Daley, who is leaving office today after not seeking re-election, also has declined to respond to questions about his nephew and the police department’s handling of the Koschman homicide investigation – which is now itself the subject of an investigation by city of Chicago Inspector General Joseph Ferguson.

His investigation began amid Sun-Times reports that questioned the Chicago Police Department’s handling of the case. Among other findings, those stories revealed that Koschman’s friends – as well as a bystander – dispute police reports from the original 2004 investigation in which detectives said they told them the 5-foot-5, 140-pound Koschman was being physically aggressive toward Vanecko’s group.

The police reinvestigation this year determined that the 6-foot-3, 230-pound Vanecko threw the punch. It also found that Koschman never struck Vanecko and had been arguing not with him but with Denham. Still, the police decided Vanecko had acted in self-defense and formally closed their homicide investigation, declining to ask the Cook County state’s attorney’s office to decide whether to file criminal charges.

The McCarthys both come from wealthy families. Her father is a developer with ties to Daley. His dad once ran Zenith Electronics.

Married since 2003, they have three young children and live in a million-dollar home in a new development on the western edge of Lincoln Park.

Bridget Higgins McCarthy, 33, is the daughter of developer Jack Higgins and his wife, Marty, who are regulars at high-society gatherings around Chicago. Jack Higgins runs Higgins Development Partners, whose projects have included building the headquarters of the Chicago Police Department and the FBI’s Chicago regional headquarters. The Pritzker family, proclaimed Chicago’s wealthiest, teamed with Higgins to build a Loop skyscraper that includes the headquarters for the family’s Hyatt hotel chain.
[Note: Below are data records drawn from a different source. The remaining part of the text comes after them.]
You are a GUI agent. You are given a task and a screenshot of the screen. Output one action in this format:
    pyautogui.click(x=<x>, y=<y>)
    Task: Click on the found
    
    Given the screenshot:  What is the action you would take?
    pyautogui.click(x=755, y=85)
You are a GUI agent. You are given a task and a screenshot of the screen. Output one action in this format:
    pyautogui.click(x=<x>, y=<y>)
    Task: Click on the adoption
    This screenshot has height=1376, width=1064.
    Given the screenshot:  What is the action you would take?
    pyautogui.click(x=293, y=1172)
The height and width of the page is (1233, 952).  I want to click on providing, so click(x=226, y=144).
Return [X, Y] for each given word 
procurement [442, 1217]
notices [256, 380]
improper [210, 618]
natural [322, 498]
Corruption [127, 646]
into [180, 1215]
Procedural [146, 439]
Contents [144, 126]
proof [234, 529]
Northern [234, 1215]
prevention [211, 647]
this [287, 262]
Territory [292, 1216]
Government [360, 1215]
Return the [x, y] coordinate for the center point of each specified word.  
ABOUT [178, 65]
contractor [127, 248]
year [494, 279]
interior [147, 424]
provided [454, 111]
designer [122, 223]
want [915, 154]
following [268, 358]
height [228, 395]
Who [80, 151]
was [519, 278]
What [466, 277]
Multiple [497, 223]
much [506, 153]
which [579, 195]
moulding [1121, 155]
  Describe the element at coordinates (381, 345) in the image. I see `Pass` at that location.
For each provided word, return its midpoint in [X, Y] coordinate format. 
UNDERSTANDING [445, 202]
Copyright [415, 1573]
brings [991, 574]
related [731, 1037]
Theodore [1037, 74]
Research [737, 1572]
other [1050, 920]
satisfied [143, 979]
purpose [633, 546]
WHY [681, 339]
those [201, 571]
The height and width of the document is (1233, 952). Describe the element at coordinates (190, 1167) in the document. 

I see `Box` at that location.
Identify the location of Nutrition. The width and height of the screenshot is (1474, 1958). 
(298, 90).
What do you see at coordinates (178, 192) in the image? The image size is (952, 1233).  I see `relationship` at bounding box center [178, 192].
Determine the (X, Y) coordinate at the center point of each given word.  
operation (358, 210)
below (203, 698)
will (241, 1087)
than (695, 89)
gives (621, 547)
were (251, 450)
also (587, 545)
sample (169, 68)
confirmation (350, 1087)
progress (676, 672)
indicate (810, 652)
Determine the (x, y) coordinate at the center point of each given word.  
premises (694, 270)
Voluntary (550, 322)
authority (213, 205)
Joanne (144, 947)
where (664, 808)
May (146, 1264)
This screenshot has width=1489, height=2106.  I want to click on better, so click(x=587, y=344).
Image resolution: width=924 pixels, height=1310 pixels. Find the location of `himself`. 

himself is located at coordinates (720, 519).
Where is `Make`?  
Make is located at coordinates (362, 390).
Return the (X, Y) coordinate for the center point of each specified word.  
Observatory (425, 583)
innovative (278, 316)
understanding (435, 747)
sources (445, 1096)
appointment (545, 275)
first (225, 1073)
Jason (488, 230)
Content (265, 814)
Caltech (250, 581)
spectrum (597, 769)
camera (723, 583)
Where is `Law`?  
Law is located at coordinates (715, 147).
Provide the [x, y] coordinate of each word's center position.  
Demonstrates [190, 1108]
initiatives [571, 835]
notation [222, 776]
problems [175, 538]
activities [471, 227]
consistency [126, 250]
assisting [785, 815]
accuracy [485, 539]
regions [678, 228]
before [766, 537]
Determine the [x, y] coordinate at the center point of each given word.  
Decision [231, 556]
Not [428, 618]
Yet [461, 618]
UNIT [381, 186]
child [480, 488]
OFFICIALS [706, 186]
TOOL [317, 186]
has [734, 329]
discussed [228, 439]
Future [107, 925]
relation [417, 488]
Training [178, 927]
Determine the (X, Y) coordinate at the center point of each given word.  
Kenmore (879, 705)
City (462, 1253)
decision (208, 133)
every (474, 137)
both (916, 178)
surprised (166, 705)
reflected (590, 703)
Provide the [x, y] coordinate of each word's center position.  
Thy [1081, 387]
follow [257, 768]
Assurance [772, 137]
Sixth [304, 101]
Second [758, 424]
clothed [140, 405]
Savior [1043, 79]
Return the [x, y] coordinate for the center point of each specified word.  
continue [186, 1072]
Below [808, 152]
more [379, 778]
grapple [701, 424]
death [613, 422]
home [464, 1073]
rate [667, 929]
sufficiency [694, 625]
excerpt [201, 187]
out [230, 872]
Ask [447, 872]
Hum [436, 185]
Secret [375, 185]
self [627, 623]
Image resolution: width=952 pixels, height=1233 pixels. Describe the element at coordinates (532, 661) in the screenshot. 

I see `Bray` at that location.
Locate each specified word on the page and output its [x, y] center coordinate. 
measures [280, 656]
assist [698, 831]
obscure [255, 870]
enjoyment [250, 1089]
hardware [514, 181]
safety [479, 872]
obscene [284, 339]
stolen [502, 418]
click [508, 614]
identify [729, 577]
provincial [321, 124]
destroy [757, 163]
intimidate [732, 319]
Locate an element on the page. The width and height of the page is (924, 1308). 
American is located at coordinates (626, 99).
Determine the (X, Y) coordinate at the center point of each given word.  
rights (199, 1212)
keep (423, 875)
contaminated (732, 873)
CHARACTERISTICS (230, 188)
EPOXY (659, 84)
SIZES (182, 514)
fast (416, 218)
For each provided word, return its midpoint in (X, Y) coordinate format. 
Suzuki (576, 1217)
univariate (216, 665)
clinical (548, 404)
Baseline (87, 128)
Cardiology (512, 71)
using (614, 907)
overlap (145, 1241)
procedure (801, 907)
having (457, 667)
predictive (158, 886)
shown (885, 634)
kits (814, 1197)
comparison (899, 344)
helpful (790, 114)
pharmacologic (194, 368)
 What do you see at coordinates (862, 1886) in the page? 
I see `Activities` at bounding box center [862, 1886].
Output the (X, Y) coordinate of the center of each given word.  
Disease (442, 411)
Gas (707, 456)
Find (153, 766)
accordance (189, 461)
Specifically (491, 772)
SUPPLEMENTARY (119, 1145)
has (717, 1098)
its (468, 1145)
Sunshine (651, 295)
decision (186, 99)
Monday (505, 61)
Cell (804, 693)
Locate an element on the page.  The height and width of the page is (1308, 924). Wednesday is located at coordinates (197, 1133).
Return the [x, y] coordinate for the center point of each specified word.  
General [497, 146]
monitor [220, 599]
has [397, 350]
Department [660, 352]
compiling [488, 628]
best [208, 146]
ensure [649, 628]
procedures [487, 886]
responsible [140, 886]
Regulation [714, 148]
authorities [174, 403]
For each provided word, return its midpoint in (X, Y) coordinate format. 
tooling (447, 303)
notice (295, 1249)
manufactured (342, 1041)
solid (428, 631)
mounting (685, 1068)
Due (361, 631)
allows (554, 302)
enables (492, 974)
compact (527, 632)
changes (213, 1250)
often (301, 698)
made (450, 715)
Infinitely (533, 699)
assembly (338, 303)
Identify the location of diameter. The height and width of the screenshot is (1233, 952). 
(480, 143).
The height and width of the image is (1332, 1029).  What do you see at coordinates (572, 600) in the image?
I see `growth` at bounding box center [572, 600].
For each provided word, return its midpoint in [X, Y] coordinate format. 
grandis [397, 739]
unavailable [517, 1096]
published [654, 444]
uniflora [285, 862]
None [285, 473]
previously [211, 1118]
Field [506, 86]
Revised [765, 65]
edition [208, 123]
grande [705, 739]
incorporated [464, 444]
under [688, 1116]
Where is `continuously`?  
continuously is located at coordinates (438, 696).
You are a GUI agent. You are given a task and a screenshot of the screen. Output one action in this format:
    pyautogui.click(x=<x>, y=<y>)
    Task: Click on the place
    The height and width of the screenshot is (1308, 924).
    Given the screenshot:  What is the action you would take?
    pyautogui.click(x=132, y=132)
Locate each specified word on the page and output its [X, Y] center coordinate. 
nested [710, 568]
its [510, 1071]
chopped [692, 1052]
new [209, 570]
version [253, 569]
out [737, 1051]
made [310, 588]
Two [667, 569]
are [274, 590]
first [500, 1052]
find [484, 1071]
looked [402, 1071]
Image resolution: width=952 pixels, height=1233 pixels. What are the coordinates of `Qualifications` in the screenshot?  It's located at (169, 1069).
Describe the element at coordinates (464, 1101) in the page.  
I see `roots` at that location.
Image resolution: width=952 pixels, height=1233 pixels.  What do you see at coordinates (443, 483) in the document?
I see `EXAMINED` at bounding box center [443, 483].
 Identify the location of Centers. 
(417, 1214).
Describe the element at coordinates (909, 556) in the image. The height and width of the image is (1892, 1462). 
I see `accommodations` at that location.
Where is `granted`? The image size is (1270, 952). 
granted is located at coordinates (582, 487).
Jack and Marty Higgins are friends with Daley and have contributed to his political campaigns. From June 2002 to February 2007, Daley’s son, Patrick Daley, 35, registered to vote from a Gold Coast condo owned by the Higginses.

Bridget McCarthy grew up in Beverly. In 2000, she graduated from the University of Dayton and, records show, became a teacher.

Kevin McCarthy, 38, grew up in Deerfield. In 1991, he graduated from Loyola Academy in Wilmette, then an all-boys college preparatory high school. In 1992, Vanecko graduated from the same school.

McCarthy graduated from Dayton in 1995 and has been a salesman for three companies in the health-care industry.

After the 2004 confrontation with Koschman, Vanecko and Denham ran away, grabbing a cab and heading to a bar, according to police reports. The McCarthys told the police they kept walking, heading east on Division. Two of Koschman’s friends flagged down a cop, who initially handcuffed Kevin McCarthy but then released him.

Later that morning, detectives Rita O’Leary and Robert Clemens went to the McCarthys’ home. Kevin McCarthy told them he and his wife had taken a cab to Division Street to meet his wife’s friend, Megan McDonald, at Butch McGuire’s tavern. At the time, McDonald, now 35, worked for the Chicago Park District as its lakefront director. She later would serve as director of the Mayor’s Office of Special Events, until she resigned Thursday.

McDonald, too, is a friend of Daley’s children, nieces and nephews. The police never talked with her, according to the detectives’ reports. She declined to comment to the Sun-Times.

Vanecko, now 36 and living in Southern California, also has never spoken with the police.

Denham, 36, living in New York and married to a sister of the mayor’s son-in-law, told a detective by phone he stands by his statements from 2004.